--- Data for analysis Enclosed Below ---

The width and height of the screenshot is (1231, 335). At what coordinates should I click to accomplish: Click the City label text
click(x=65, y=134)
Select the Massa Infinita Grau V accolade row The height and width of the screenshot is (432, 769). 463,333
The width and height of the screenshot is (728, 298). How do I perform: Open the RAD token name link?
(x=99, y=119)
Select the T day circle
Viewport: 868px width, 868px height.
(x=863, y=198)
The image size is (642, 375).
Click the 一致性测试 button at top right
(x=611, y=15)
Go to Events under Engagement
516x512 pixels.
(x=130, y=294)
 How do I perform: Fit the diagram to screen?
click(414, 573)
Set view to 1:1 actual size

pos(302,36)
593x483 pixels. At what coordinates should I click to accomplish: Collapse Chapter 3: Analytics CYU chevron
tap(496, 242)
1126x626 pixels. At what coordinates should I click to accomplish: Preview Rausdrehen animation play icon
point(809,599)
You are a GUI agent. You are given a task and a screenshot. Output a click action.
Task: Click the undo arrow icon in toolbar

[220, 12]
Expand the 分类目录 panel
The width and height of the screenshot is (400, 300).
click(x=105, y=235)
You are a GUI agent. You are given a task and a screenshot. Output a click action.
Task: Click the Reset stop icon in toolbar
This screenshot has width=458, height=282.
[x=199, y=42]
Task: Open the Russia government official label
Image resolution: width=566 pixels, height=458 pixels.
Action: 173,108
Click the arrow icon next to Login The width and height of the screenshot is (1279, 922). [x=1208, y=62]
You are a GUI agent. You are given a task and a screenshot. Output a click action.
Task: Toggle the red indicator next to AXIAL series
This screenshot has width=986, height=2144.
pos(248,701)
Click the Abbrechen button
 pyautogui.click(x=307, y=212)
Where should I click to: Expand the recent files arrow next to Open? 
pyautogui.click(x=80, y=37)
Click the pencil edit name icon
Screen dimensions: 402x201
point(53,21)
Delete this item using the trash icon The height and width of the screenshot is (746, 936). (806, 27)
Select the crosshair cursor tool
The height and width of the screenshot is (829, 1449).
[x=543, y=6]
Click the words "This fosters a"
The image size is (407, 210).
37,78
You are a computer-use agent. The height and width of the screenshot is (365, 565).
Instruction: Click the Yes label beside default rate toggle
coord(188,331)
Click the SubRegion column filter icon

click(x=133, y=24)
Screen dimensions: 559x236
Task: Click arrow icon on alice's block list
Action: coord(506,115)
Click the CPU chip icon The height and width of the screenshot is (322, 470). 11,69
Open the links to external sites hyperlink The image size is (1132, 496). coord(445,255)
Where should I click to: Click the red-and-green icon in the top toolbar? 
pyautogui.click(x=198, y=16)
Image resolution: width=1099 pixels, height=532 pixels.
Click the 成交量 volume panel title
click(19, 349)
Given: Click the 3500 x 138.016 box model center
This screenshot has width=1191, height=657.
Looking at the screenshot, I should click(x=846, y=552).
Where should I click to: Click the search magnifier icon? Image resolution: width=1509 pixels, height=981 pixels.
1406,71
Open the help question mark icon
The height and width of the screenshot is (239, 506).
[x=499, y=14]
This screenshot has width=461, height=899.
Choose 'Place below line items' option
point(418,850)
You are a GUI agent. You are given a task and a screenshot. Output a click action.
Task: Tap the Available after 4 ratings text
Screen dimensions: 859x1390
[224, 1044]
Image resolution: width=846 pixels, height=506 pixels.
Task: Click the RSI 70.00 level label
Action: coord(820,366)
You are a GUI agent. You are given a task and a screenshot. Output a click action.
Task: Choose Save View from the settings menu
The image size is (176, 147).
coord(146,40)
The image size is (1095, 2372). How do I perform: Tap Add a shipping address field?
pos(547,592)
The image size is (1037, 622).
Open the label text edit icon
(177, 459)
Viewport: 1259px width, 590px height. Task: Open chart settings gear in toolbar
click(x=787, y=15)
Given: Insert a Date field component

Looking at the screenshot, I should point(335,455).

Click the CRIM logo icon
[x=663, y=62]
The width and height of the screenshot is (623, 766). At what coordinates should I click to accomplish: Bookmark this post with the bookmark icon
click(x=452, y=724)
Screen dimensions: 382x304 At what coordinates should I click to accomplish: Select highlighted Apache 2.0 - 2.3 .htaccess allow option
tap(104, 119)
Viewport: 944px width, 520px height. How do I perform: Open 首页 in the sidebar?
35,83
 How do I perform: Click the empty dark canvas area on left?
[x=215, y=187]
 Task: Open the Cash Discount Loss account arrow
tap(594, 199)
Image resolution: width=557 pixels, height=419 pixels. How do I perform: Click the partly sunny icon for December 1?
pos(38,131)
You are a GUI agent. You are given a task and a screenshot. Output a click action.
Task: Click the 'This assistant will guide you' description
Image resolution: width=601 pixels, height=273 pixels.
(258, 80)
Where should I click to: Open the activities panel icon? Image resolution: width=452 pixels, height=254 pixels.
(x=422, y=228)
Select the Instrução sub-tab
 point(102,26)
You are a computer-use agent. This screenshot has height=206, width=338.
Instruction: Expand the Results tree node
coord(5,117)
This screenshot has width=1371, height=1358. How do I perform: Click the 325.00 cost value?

--- End of Enclosed Data for analysis ---

Problem description:
Working through the records above, copy each one exactly.

Final answer:
The width and height of the screenshot is (1231, 335). At what coordinates should I click to accomplish: Click the City label text
click(x=65, y=134)
Select the Massa Infinita Grau V accolade row The height and width of the screenshot is (432, 769). 463,333
The width and height of the screenshot is (728, 298). How do I perform: Open the RAD token name link?
(x=99, y=119)
Select the T day circle
Viewport: 868px width, 868px height.
(x=863, y=198)
The image size is (642, 375).
Click the 一致性测试 button at top right
(x=611, y=15)
Go to Events under Engagement
516x512 pixels.
(x=130, y=294)
 How do I perform: Fit the diagram to screen?
click(414, 573)
Set view to 1:1 actual size

pos(302,36)
593x483 pixels. At what coordinates should I click to accomplish: Collapse Chapter 3: Analytics CYU chevron
tap(496, 242)
1126x626 pixels. At what coordinates should I click to accomplish: Preview Rausdrehen animation play icon
point(809,599)
You are a GUI agent. You are given a task and a screenshot. Output a click action.
Task: Click the undo arrow icon in toolbar

[220, 12]
Expand the 分类目录 panel
The width and height of the screenshot is (400, 300).
click(x=105, y=235)
You are a GUI agent. You are given a task and a screenshot. Output a click action.
Task: Click the Reset stop icon in toolbar
This screenshot has width=458, height=282.
[x=199, y=42]
Task: Open the Russia government official label
Image resolution: width=566 pixels, height=458 pixels.
Action: 173,108
Click the arrow icon next to Login The width and height of the screenshot is (1279, 922). [x=1208, y=62]
You are a GUI agent. You are given a task and a screenshot. Output a click action.
Task: Toggle the red indicator next to AXIAL series
This screenshot has width=986, height=2144.
pos(248,701)
Click the Abbrechen button
 pyautogui.click(x=307, y=212)
Where should I click to: Expand the recent files arrow next to Open? 
pyautogui.click(x=80, y=37)
Click the pencil edit name icon
Screen dimensions: 402x201
point(53,21)
Delete this item using the trash icon The height and width of the screenshot is (746, 936). (806, 27)
Select the crosshair cursor tool
The height and width of the screenshot is (829, 1449).
[x=543, y=6]
Click the words "This fosters a"
The image size is (407, 210).
37,78
You are a computer-use agent. The height and width of the screenshot is (365, 565).
Instruction: Click the Yes label beside default rate toggle
coord(188,331)
Click the SubRegion column filter icon

click(x=133, y=24)
Screen dimensions: 559x236
Task: Click arrow icon on alice's block list
Action: coord(506,115)
Click the CPU chip icon The height and width of the screenshot is (322, 470). 11,69
Open the links to external sites hyperlink The image size is (1132, 496). coord(445,255)
Where should I click to: Click the red-and-green icon in the top toolbar? 
pyautogui.click(x=198, y=16)
Image resolution: width=1099 pixels, height=532 pixels.
Click the 成交量 volume panel title
click(19, 349)
Given: Click the 3500 x 138.016 box model center
This screenshot has width=1191, height=657.
Looking at the screenshot, I should click(x=846, y=552).
Where should I click to: Click the search magnifier icon? Image resolution: width=1509 pixels, height=981 pixels.
1406,71
Open the help question mark icon
The height and width of the screenshot is (239, 506).
[x=499, y=14]
This screenshot has width=461, height=899.
Choose 'Place below line items' option
point(418,850)
You are a GUI agent. You are given a task and a screenshot. Output a click action.
Task: Tap the Available after 4 ratings text
Screen dimensions: 859x1390
[224, 1044]
Image resolution: width=846 pixels, height=506 pixels.
Task: Click the RSI 70.00 level label
Action: coord(820,366)
You are a GUI agent. You are given a task and a screenshot. Output a click action.
Task: Choose Save View from the settings menu
The image size is (176, 147).
coord(146,40)
The image size is (1095, 2372). How do I perform: Tap Add a shipping address field?
pos(547,592)
The image size is (1037, 622).
Open the label text edit icon
(177, 459)
Viewport: 1259px width, 590px height. Task: Open chart settings gear in toolbar
click(x=787, y=15)
Given: Insert a Date field component

Looking at the screenshot, I should point(335,455).

Click the CRIM logo icon
[x=663, y=62]
The width and height of the screenshot is (623, 766). At what coordinates should I click to accomplish: Bookmark this post with the bookmark icon
click(x=452, y=724)
Screen dimensions: 382x304 At what coordinates should I click to accomplish: Select highlighted Apache 2.0 - 2.3 .htaccess allow option
tap(104, 119)
Viewport: 944px width, 520px height. How do I perform: Open 首页 in the sidebar?
35,83
 How do I perform: Click the empty dark canvas area on left?
[x=215, y=187]
 Task: Open the Cash Discount Loss account arrow
tap(594, 199)
Image resolution: width=557 pixels, height=419 pixels. How do I perform: Click the partly sunny icon for December 1?
pos(38,131)
You are a GUI agent. You are given a task and a screenshot. Output a click action.
Task: Click the 'This assistant will guide you' description
Image resolution: width=601 pixels, height=273 pixels.
(258, 80)
Where should I click to: Open the activities panel icon? Image resolution: width=452 pixels, height=254 pixels.
(x=422, y=228)
Select the Instrução sub-tab
 point(102,26)
You are a computer-use agent. This screenshot has height=206, width=338.
Instruction: Expand the Results tree node
coord(5,117)
This screenshot has width=1371, height=1358. How do I perform: Click the 325.00 cost value?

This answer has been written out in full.